I currently work in a project of clinical software (C#) which deals with clinical biosignals, specifically EMG and other low-frequency signals (load-cells, goniometers, and other biomechanical instruments).

We have to be able to:

  • Create filters based on cuttoff frequencies (low and high) and filter order, for a given sampling frequency; The band-pass could be a cascading of one low-pass and one high-pass filters;
  • Apply filters in real-time, that is, adding a new input sample and immediately taking a new output sample, in a loop;

I have read a lot about filter types, but explanations are usually based on math notation, while I would need a more computational explanation.

Also, reading source code (mostly from Octave-Forge) I can only "see" a lot of numbercrunching without actually understanding what is happening.

As I understand (correct me if I am wrong), an implementation of what I need would involve:

  • Choose some input parameters for filter creation, that is, Low Frequency, High Frequency, Sampling Rate, and Filter Order;
  • Execute some magic operation on these parameters, that would give me a recurrence relation; This recurrence relation would be contained in an instance of a filter;
  • This filter instance would have a buffer of size N. As I start to collect data, the following loop would start to run:
    • Add new input sample to filter;
    • Apply recurrence relation;
    • Read new output sample;

So what I have to ask is:

  • Does my computational rationale about filter design and usage (as explained in the bullet-list just above) makes sense from a DSP perspective? That is, would it be a feasible plan to implement some Filter class according to such rationale?

  • Which concepts should I know / read about in order to properly implement such filter? For example, I understand that recurrence relation, order, sampling rate, (implicit) impulse response, are a bare minimum to define a filter, but I also read about number of taps, poles and zeros, gain, direct form, cascaded sections, and I am not sure it is necessary to deal with all the concepts to satisfy my requirements.

  • Is there any conceptual topic or resource (link, book) I should take a look? Preferrably one focusing on implementation (that is, without heavy math notation)?

* _ACTION ITEM A_:
Answer these from the text on biosignal filtering, one line each:
(i) In what programming language is the clinical software written?
(ii) From which project did the writer mostly read source code?
(iii) What three steps make up the loop that starts running once data collection begins?
* _ACTION ITEM B_: Carry the text on biosignal filtering forward from its final sentence.

* _DATA FOR REVIEW_:
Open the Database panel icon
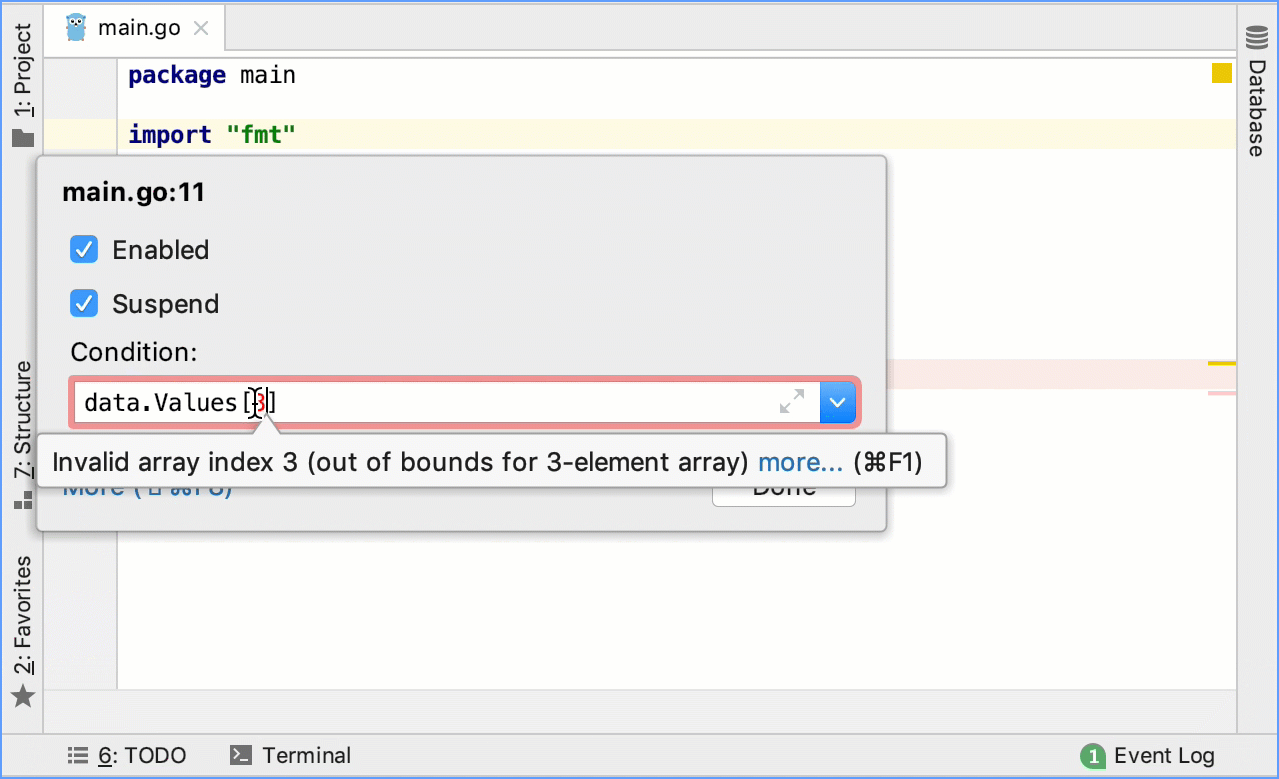This screenshot has height=779, width=1279. [1256, 38]
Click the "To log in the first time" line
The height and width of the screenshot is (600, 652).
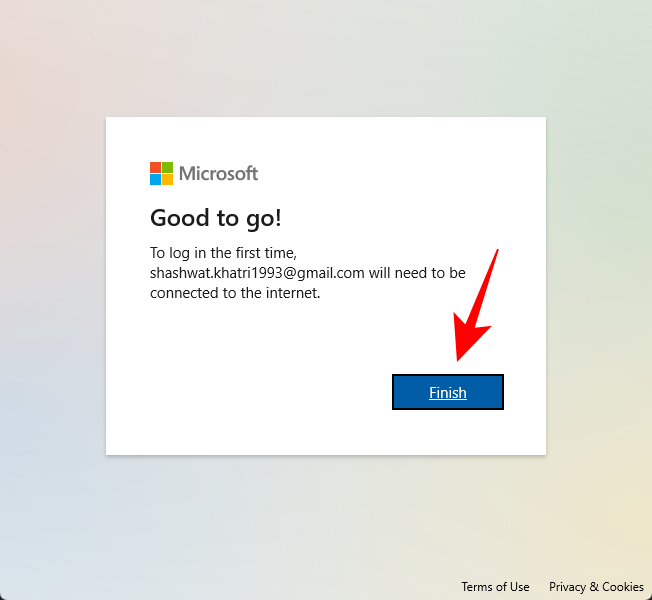click(223, 253)
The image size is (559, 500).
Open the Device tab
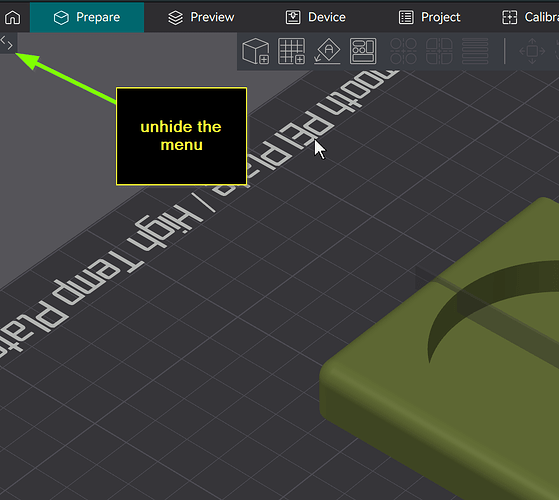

* _TASK RESULT A_:
(i) C#
(ii) Octave-Forge
(iii) Add a new input sample to the filter, apply the recurrence relation, and read a new output sample.

* _TASK RESULT B_:
  • $\begingroup$ If this question is poorly formulated, please tell me so that I can rephrase it. $\endgroup$ – heltonbiker Jul 31 '14 at 17:11
  • $\begingroup$ It's not clear what you're actually asking. I don't see any question marks in your post at all. $\endgroup$ – Jason R Jul 31 '14 at 17:55
  • $\begingroup$ @JasonR I added a block with questions, thanks for pointing it out. $\endgroup$ – heltonbiker Jul 31 '14 at 18:12
  • 2
    $\begingroup$ Your inquiry is very broad. You would be best served by researching a bit more and coming up with more pointed questions. $\endgroup$ – Jason R Jul 31 '14 at 18:47
  • $\begingroup$ Digital signal processing is a lot of number crunching so it is difficult to avoid the math notation. Generally DSP algorithms involve a lot of operations on vectors and/or matrices. You need to choose a platform to do the work in and get familiar with how the math is represented in that platform. You will probably find a "toolkit" for the platform that has a lot of ready made algorithms. Here is a decent reference you can read online: dspguide.com $\endgroup$ – user2718 Jul 31 '14 at 18:51

Your bullet list makes sense and you seem to have the right idea. I think you mostly want a link that will show you how to get started, so let me suggest this.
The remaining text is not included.